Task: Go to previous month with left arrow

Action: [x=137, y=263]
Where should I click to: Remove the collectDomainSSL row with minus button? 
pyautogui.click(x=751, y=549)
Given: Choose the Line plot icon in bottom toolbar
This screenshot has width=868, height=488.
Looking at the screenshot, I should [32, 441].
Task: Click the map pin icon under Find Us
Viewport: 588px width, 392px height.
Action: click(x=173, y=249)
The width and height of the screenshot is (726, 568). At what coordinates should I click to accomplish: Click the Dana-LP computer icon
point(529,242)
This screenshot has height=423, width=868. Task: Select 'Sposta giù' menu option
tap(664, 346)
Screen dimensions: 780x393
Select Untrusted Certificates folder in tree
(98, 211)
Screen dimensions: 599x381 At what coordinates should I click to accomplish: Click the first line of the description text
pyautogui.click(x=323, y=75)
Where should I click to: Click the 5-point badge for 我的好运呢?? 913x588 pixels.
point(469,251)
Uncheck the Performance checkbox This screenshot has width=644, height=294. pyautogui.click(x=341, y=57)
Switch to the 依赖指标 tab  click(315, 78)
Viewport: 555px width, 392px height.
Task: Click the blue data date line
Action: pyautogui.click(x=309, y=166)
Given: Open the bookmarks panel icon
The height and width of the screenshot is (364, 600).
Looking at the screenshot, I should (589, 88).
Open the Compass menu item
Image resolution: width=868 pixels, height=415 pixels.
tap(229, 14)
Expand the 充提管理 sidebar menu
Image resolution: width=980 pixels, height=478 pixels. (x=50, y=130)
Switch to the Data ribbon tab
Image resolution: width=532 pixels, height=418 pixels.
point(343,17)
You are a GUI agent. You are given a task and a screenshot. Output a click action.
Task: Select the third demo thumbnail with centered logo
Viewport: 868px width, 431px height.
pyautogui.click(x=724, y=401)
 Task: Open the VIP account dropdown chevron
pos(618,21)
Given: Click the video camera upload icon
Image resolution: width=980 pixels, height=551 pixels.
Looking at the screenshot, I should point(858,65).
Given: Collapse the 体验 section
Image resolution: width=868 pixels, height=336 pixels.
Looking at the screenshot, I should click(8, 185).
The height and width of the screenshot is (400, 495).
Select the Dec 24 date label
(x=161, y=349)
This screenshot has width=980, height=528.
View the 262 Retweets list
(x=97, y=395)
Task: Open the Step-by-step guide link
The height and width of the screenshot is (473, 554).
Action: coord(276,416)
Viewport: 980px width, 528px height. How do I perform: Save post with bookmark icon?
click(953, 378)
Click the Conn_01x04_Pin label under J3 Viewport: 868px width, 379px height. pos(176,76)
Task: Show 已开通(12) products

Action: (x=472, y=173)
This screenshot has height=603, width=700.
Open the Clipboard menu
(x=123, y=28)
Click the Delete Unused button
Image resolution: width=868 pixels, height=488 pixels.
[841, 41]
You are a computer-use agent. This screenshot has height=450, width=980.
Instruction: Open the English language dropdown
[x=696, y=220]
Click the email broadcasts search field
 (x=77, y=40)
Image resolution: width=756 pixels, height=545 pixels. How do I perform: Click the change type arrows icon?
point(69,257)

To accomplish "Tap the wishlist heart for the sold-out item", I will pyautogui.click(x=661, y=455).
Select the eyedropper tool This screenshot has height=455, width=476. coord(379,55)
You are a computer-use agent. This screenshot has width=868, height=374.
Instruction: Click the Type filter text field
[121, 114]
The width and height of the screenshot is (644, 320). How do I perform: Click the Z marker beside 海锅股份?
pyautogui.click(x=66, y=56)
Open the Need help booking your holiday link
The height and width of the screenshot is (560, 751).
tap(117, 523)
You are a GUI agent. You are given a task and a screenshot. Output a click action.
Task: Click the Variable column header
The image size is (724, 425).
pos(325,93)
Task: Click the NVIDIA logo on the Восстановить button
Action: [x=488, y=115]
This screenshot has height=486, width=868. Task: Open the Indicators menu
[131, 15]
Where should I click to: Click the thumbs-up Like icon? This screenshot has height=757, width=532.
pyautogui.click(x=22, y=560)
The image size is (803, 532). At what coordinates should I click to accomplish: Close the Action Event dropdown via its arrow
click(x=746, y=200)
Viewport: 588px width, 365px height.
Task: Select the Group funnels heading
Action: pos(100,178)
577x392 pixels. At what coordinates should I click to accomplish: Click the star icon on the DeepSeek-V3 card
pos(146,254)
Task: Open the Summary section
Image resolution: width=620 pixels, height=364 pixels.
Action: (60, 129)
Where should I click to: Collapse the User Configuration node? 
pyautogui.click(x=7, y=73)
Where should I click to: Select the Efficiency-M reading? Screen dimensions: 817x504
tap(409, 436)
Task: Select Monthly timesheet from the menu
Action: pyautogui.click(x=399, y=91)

• **PROBLEM TO SOLVE**
What is needed is a verbatim copy of every line in the records above from the one containing "Given: Open the bookmarks panel icon" down to the one containing "Given: Click the video camera upload icon", both included, and nothing more.

• **ANSWER TO THIS PROBLEM**
Given: Open the bookmarks panel icon
The height and width of the screenshot is (364, 600).
Looking at the screenshot, I should (589, 88).
Open the Compass menu item
Image resolution: width=868 pixels, height=415 pixels.
tap(229, 14)
Expand the 充提管理 sidebar menu
Image resolution: width=980 pixels, height=478 pixels. (x=50, y=130)
Switch to the Data ribbon tab
Image resolution: width=532 pixels, height=418 pixels.
point(343,17)
You are a GUI agent. You are given a task and a screenshot. Output a click action.
Task: Select the third demo thumbnail with centered logo
Viewport: 868px width, 431px height.
pyautogui.click(x=724, y=401)
 Task: Open the VIP account dropdown chevron
pos(618,21)
Given: Click the video camera upload icon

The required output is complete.